Posts Tagged ‘drugs

19
May
13

Traffic “Mr. Fantasy”

I’ve been aware of the band Traffic without knowing a thing about them for my entire adult life, so when I let the needle hit the vinyl and the room filled with aural imagery, I thought, wow, there’s probably a few experiences for me left in this fully lived life if I bother to open my mind and somehow come up with the money to pay for it all. Nowhere on this record is a date, but my sources tell me it was released in 1967 and was indeed the band’s first album. This is one of those album covers that open up, and inside there are a lot of pictures – what looks like a misconceived photo session with a jester, and then portraits of the band members. Dave Mason’s is the most pretentious of the four, sitting in a stark room, back to the camera, playing some instrument (he’s credited with sitar, tambura, shakkai, and “meletron” – as well as guitar, vocals, and “bass guitar.” The photos of Jim Capaldi and Chris Wood are classic “hey girls!” dude-in-band pics. The fourth photo is uncredited, but process of elimination tells me it must be Steve Winwood; he’s in a meadow, an axe held high above his head, about to take a vicious swing at something just off camera – one might assume the art director, or jester, or perhaps Dave Mason.
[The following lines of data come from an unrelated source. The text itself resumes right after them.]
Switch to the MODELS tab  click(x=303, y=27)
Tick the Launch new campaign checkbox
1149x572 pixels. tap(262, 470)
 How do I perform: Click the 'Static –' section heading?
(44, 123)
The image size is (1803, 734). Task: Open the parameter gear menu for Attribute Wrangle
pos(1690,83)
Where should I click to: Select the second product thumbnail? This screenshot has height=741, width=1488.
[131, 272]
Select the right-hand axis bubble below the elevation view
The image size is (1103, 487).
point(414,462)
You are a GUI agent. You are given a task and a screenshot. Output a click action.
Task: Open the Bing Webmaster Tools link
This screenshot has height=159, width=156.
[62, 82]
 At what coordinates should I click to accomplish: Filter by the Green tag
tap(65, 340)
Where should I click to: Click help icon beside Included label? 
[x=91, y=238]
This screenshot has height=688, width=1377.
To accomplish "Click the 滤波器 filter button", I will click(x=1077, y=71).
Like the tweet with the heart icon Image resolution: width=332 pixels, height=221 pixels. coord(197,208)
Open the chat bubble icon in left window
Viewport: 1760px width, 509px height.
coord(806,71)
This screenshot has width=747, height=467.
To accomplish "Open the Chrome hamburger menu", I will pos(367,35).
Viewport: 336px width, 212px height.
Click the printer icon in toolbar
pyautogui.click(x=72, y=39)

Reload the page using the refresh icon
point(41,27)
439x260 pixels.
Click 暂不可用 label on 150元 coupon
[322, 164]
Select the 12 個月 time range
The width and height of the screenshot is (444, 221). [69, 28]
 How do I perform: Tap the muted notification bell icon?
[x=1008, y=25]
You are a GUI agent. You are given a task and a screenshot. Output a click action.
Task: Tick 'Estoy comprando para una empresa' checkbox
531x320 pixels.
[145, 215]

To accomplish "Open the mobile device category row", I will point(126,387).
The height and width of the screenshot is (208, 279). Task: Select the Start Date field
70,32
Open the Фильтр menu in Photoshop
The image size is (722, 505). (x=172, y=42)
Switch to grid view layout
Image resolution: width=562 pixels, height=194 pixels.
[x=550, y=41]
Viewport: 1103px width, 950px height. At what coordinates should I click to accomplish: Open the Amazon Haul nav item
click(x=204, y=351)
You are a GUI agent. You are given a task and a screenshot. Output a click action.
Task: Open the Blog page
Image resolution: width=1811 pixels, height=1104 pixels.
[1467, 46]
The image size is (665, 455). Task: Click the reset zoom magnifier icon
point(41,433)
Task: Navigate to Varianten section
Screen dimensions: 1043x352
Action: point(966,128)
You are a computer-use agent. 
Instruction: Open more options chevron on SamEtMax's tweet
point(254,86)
The songwriting credit is spread around and the songs are all over the place, exercising show-off virtuosity while maintaining a whimsicality that pushes the message: “We don’t take ourselves all that seriously, we’re just having a good time! Though actually, you should take us seriously.” False starts, Cheech and Chong joint lighting sounds, wacky lyrics (“My bed is made of candy floss, the house is made of cheese”). Each song is a new adventure. “Dear Mr. Fantasy” steals that riff from the Jimi Hendrix version of “Hey Joe” – though, who knows where these things originated. Maybe Hendrix is Mr. Fantasy! We needn’t assume “Mr. Fantasy” means “drugs.” Though side two does start out with a song called “Dealer” –  a bit of a corny “south of the border” thing. The song “Coloured Rain” starts out sounding just like “Pinball Wizard” (which didn’t come out until a couple years later), but then it goes into a really nice, heavy saxophone, organ, and percussion dominated jam that’s my favorite thing on the album.

You’ve got to wonder about the name of the band, as I generally don’t think of “traffic” as something in any way good or unique. It would be kind of like naming your band “Headache.” Which I’m sure someone has done. I wonder if back in 1967 they thought of traffic differently, like how they would always have the photo of the huge highway “cloverleaf” in the grade school social studies books, like those were the coolest things ever, and not the ecological and aesthetic nightmares they are. Then again, there is drug “trafficking” – not to keep on about the drug references here. Oh, and the final thing – the album cover is a pretty remarkable photograph – and it’s one of those that opens up, so it’s like 24″ x 12″ – with a fire blazing in a brazier on the left side (or back) and the band members on the right, with candles in Chianti bottles. The band members are all looking at – seemingly in awe – in the middle of the photo – a guy sitting cross-legged with an acoustic guitar – and if I’m not mistaken, it’s “Papa” John Phillips! Now why would these guys, Traffic, put John Phillips on their album cover? Hey, this was The Sixties.

 

15
Apr
08

Aerosmith “Draw The Line”

I guess this is Aerosmith’s 5th album, and when it came out in 1977 I had already decided that they sucked– I don’t remember why exactly, because I never DIDN’T like the two earlier records I had– though I never liked “Dream On” from their first record. I remember when “Rocks” came out, I just hated it– I don’t remember why– just because of the cover with the diamonds. Or did I actually hear it? Anyway, I don’t recall ever hearing any of this record, or ever being much aware of its existence. I think when I got into punk rock I just really cut a lot of stuff out of my world.

It starts out almost sounding like the Aerosmith I remember and liked so much. The second song, “I Wanna Know Why” is pretty good– it actually sounds a lot like something from the first solo David Johansen record from almost the same time. It goes on for too long, though, and has too many elements– and the record just goes downhill from there. Though the Joe Perry song is kind of weird; it really reminds me of that Klark Kent (Steward Copeland) song, “Don’t Care” which came out about the same time.

The first song on side two, “Kings and Queens” just totally reminds me of everything that went wrong with rock music in the 1970s and why we (punk rockers) rejected all of it. Steven Tyler and Joe Perry will be the first ones to tell you that they did too many drugs, but I don’t want to presume that drugs are the reason this sounds so bad. Maybe it was too much touring, or too much eating at Taco Bell. At any rate, most of this record is like an aural representation of constipation.

The cover, a pathetic caricature of the band by Al Hirschfeld is just really… sad. It pretty much says “end of the line.” They probably should have called this record “End Of The Line,” or R.I.P. But I love Aerosmith! I’m glad they didn’t OD and die, and I’m even glad they kept playing and recording. I just never want to see or hear this record again.